# [Document section]
━━━━━━
Dáil debates

Thursday, 29 June 2006

Hepatitis C Compensation Tribunal (Amendment) Bill 2006: Second Stage.

 

2:00 pm

Photo of Catherine MurphyCatherine Murphy (Kildare North, Independent)

I do not take it lightly when groups such as Positive Action, Transfusion Positive, the Irish Haemophilia Society or the Irish Kidney Association contact me on an issue such as that which we face today. As far as I am concerned, those groups are experts because they are connected to people living with the problem. There is nobody with more expertise than those who live with this problem. While the broad thrust of this Bill is important to victims of contaminated blood, there is no doubt there are problems in it.

I had good reason to pay close attention to this scandal when it emerged in the 1990s, as I had received some anti-D injections. Like other women, I was happy to receive the product to prevent problems occurring with subsequent pregnancies. A decade or two earlier, such a remedy was unavailable to women. Some women would have lost full-term babies as a consequence. The last thing a woman who had given birth and received an anti-D injection would have contemplated was that they, their partner or subsequent children would be infected.
━━━━━━
# [Records]
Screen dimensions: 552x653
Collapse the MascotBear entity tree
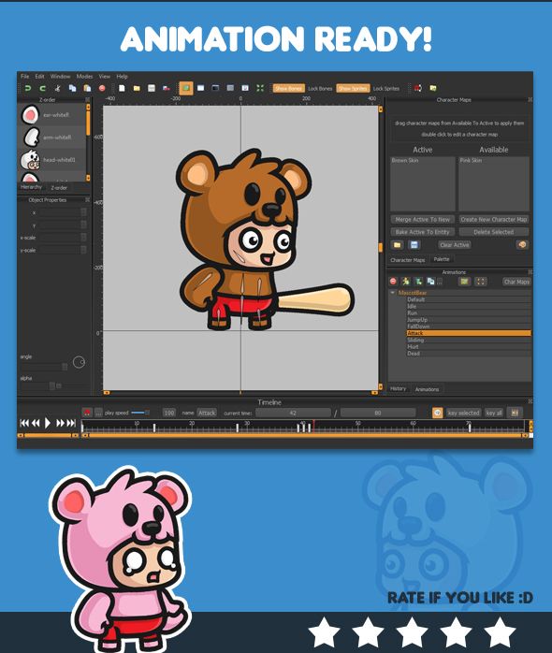[392, 293]
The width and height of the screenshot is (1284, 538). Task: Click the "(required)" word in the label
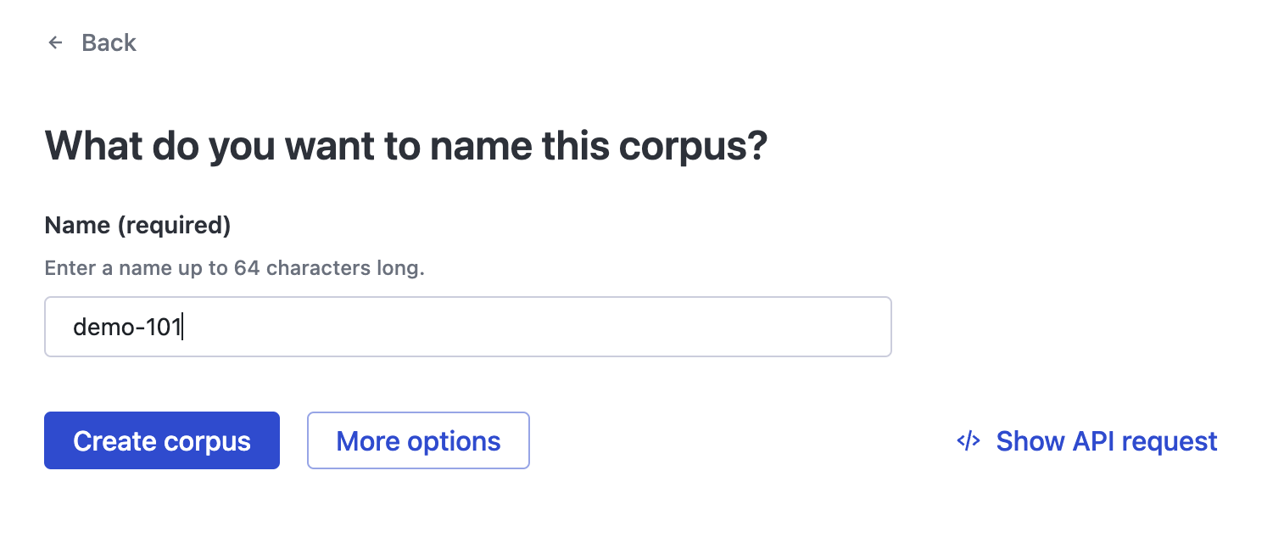click(x=174, y=225)
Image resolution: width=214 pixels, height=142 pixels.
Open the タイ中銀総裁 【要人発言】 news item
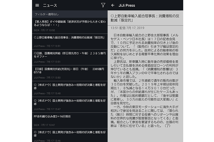click(x=70, y=24)
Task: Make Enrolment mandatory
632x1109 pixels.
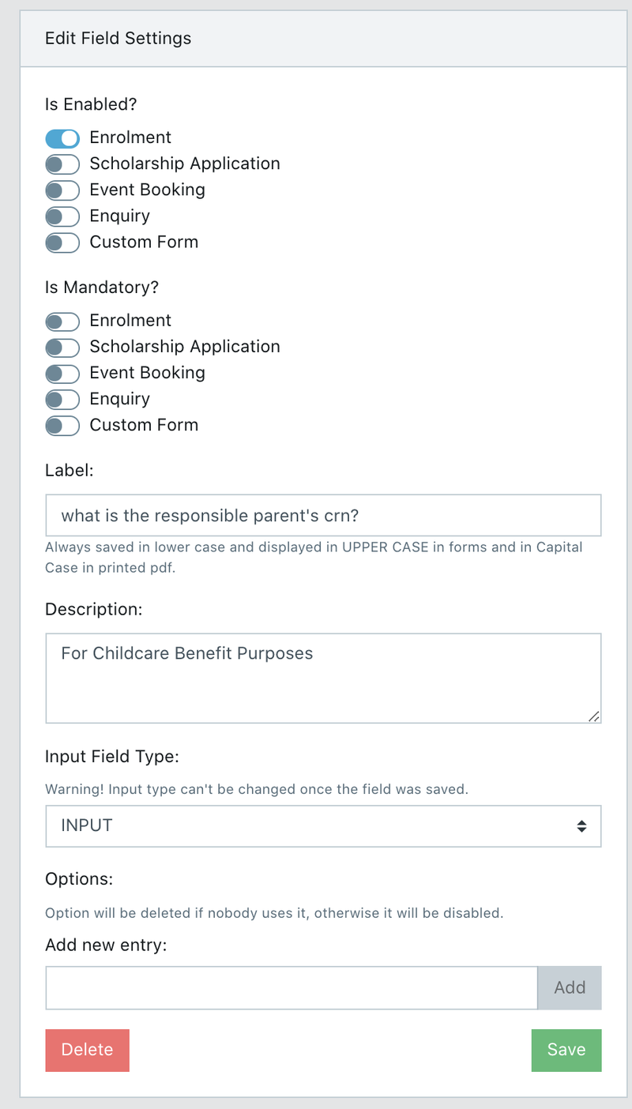Action: pyautogui.click(x=62, y=321)
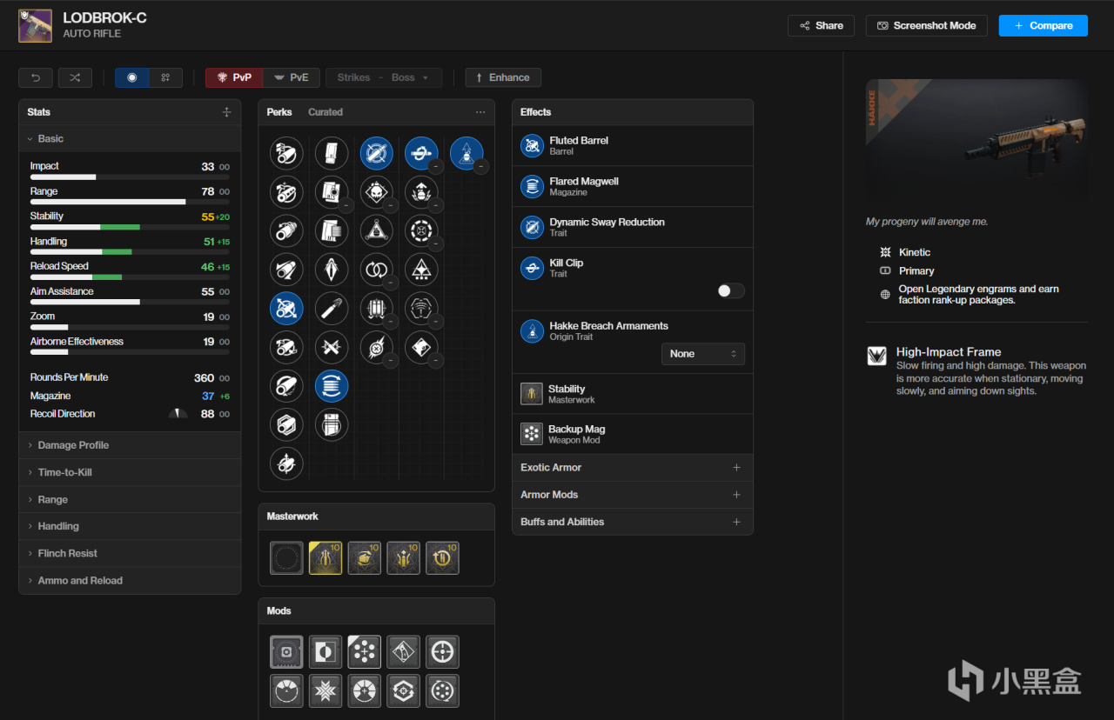Select the Stability masterwork icon
This screenshot has width=1114, height=720.
(x=325, y=558)
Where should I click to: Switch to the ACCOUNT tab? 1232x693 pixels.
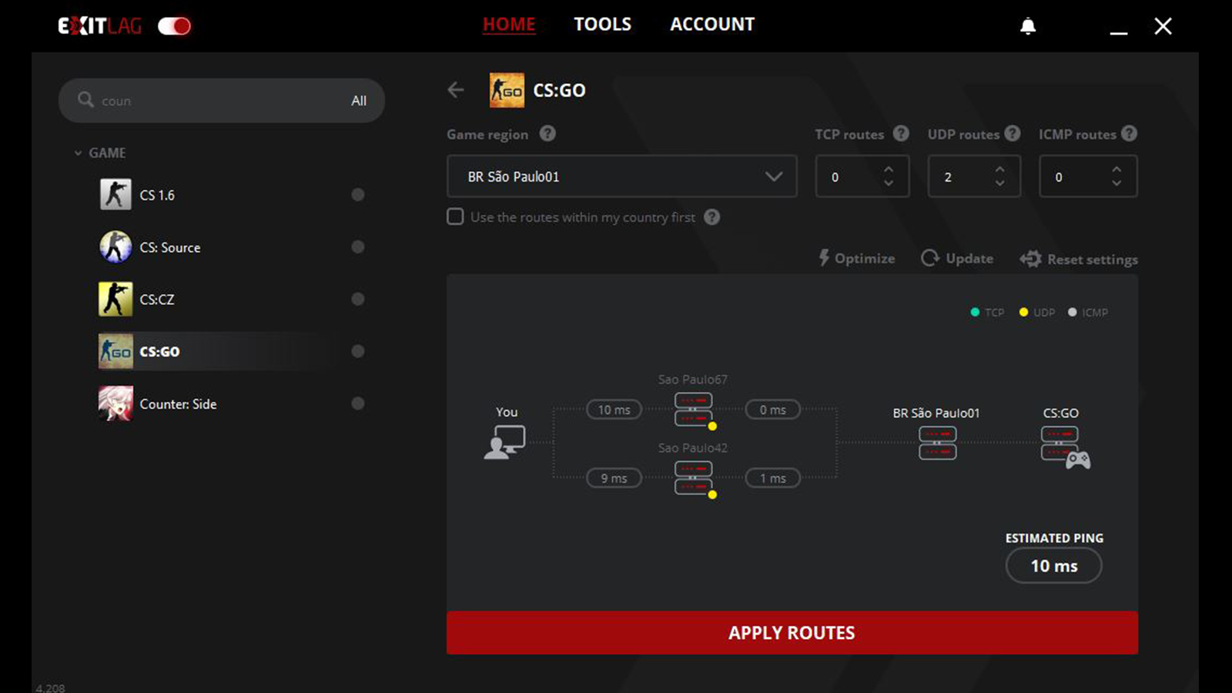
━━━━━━
# [What you will do]
Continue the Dáil speech on the Hepatitis C Compensation Tribunal (Amendment) Bill 2006, starting after its last sentence.

# [Answer for this exercise]
After I received the anti-D injection in the years between the mid 1970s and the 1990s, I was tested. I was one of the fortunate women who had no negative implications. However, I was tested at the same time as women with whom I was friendly or acquainted. Some of them have experienced the most profound consequences. In some cases lifestyles have been modified and social lives drastically changed. This has had an impact on relationships and some have not survived the additional problems facing those families. This is not an insignificant difficulty and it is important that it is included in the consideration of this Bill.

Some women have suffered severe consequences as a result of the illness and also of the medication. They may have feelings of guilt when one of their children is contaminated. The four groups stated yesterday that victims do not wish to be excluded. Their statements highlighted the core of the problem, which was that they were not listened to. The official mindset of that time might still have an impact today.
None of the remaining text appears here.